The versatility of trees astounds me! As early man discovered, I can chop two-thirds of the way through the stem near ground level with an axe, then bend and split this tree down to be woven and intertwined with other trees treated in the same way!

The wonder is that the trees (now referred to as ‘pleachers’) will continue to grow using the thin strip of retained bark and so form a living fence. Shoots will sprout not only from the pleacher but also from the stump of the tree, and will all grow up to be laid over again in 8 or 10 years time.
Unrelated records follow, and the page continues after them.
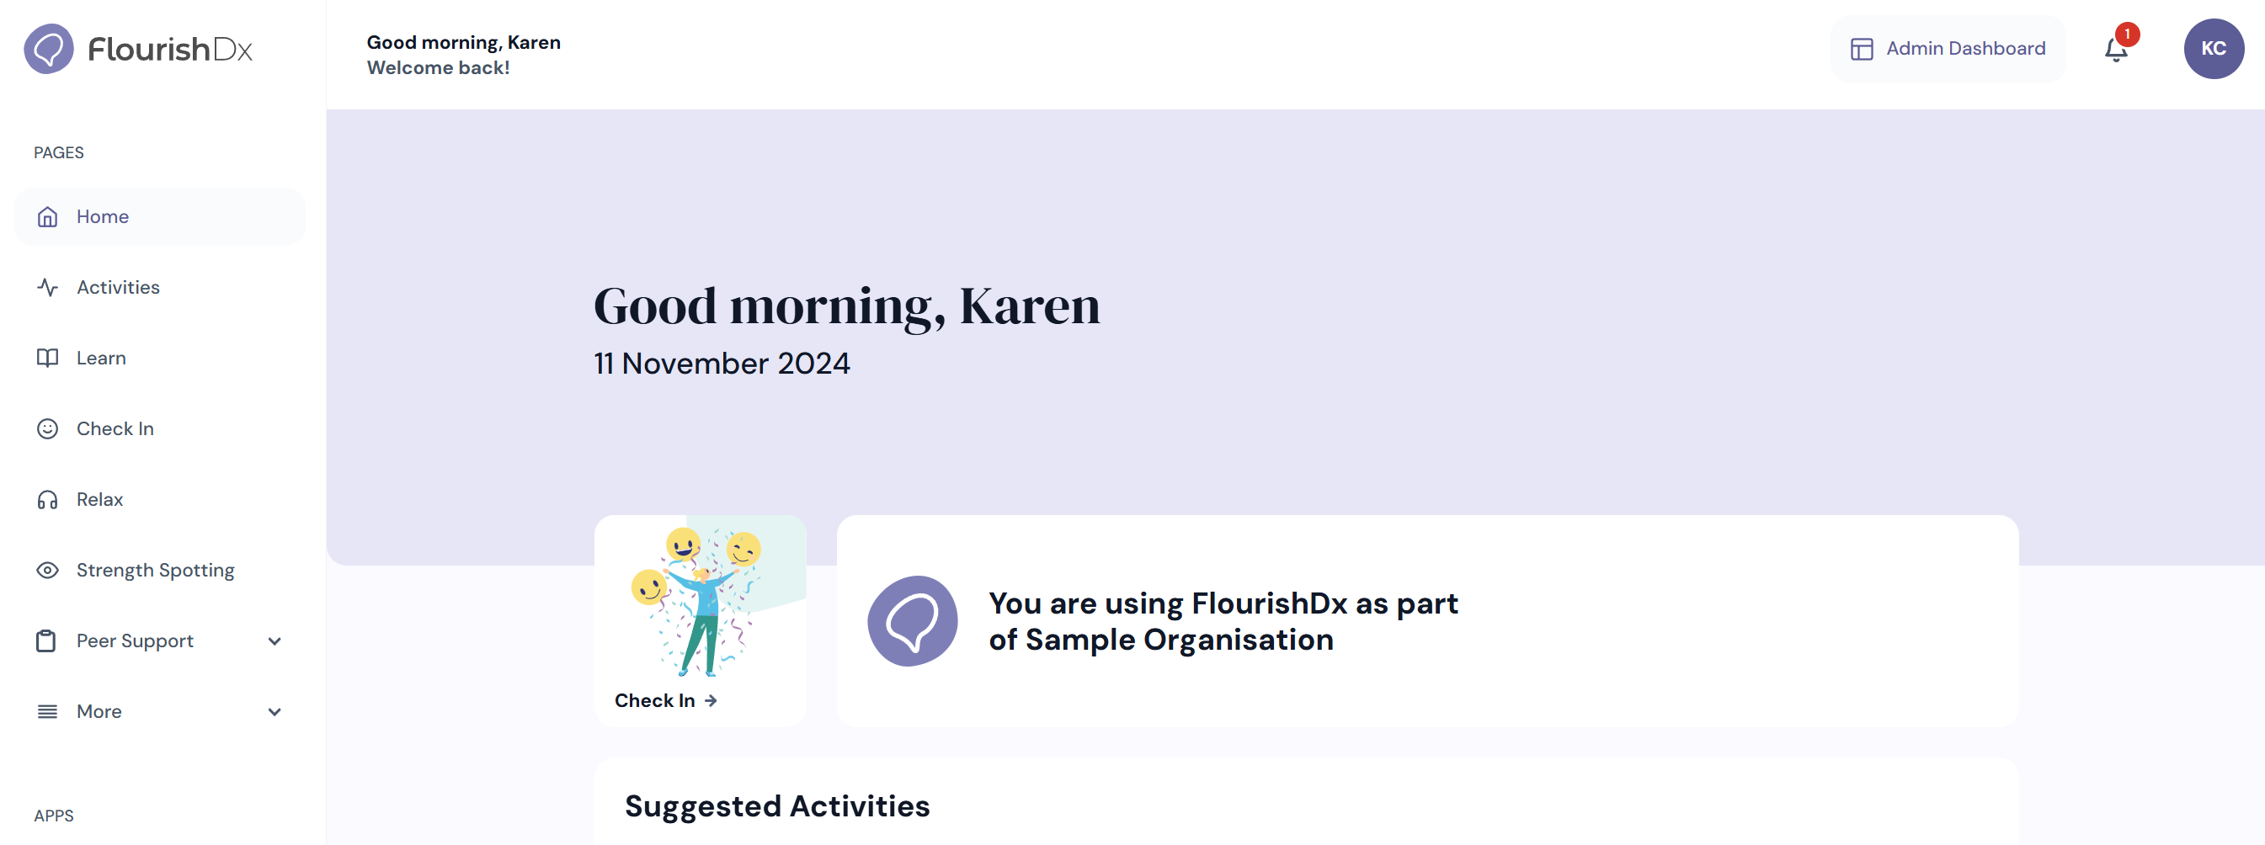This screenshot has width=2265, height=845.
Task: Open the More sidebar item
Action: click(x=160, y=712)
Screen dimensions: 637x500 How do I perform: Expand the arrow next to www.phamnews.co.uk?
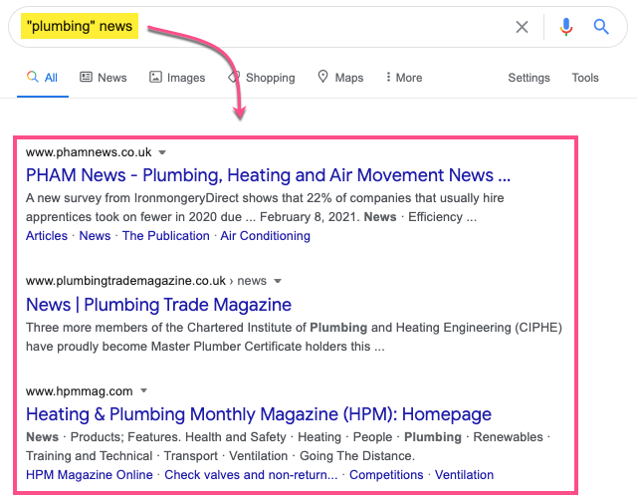point(162,152)
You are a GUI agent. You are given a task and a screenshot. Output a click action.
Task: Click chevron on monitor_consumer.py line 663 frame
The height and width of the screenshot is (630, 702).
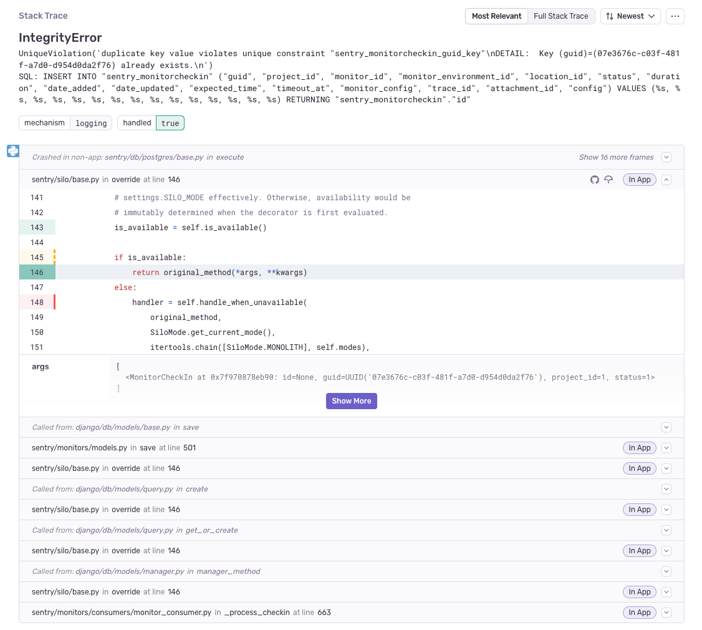(666, 613)
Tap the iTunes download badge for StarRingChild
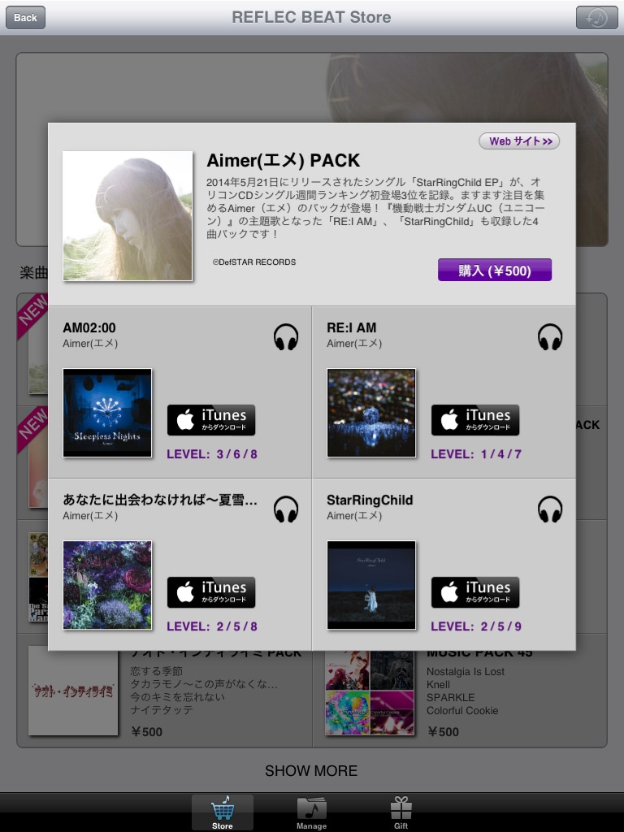624x832 pixels. click(x=475, y=592)
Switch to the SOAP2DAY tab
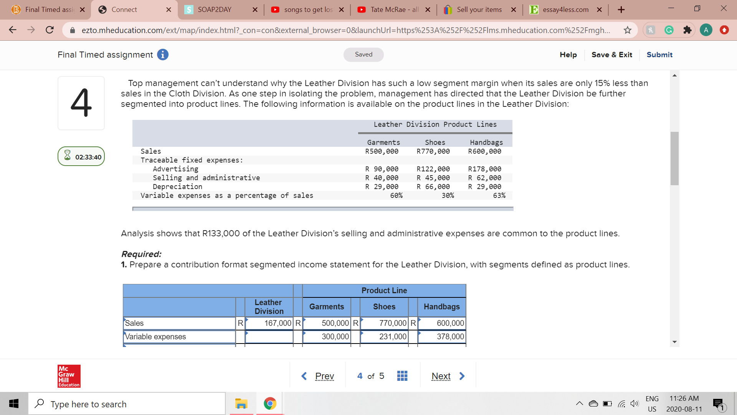The width and height of the screenshot is (737, 415). [214, 10]
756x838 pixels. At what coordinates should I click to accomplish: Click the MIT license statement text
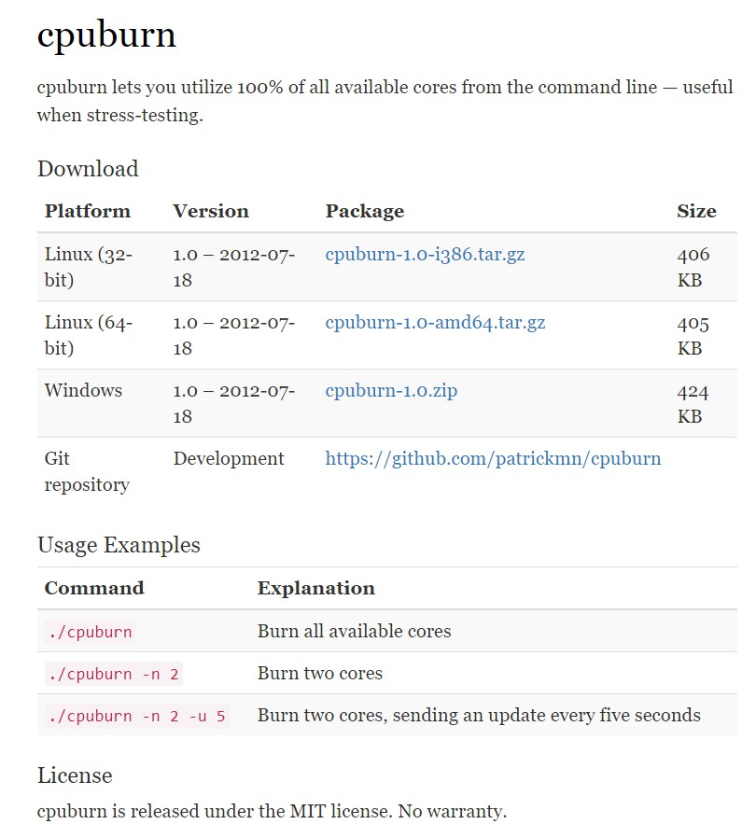(x=272, y=811)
Hazel and Hawthorn laid this year

Benefits of hedgelaying are so many. As a boundary method hedgelaying produces a thick, dense barrier which can be made stock-proof if there are sufficient numbers of blackthorn or hawthorn trees in the hedge. The woven hedge now grows all the fruits, berries and nuts to support maximum wildlife, as opposed to a flailed hedge which provides barren fare.  For example, many plants only produce berries on growth which is two years old, so a laid hedge supports wildlife for many years, whilst a flailed hedge is cut every year and produces nothing for wildlife.

I could also mention the physical and creative exercise which laying a hedge gives me and the sense of being a positive force in the landscape.  In addition, two thirds of the wood is cut out of the hedge when laying it, producing big piles of firewood and woodland produce such as bean poles, hurdle making material, sculptural pieces, pea sticks, furniture material etc.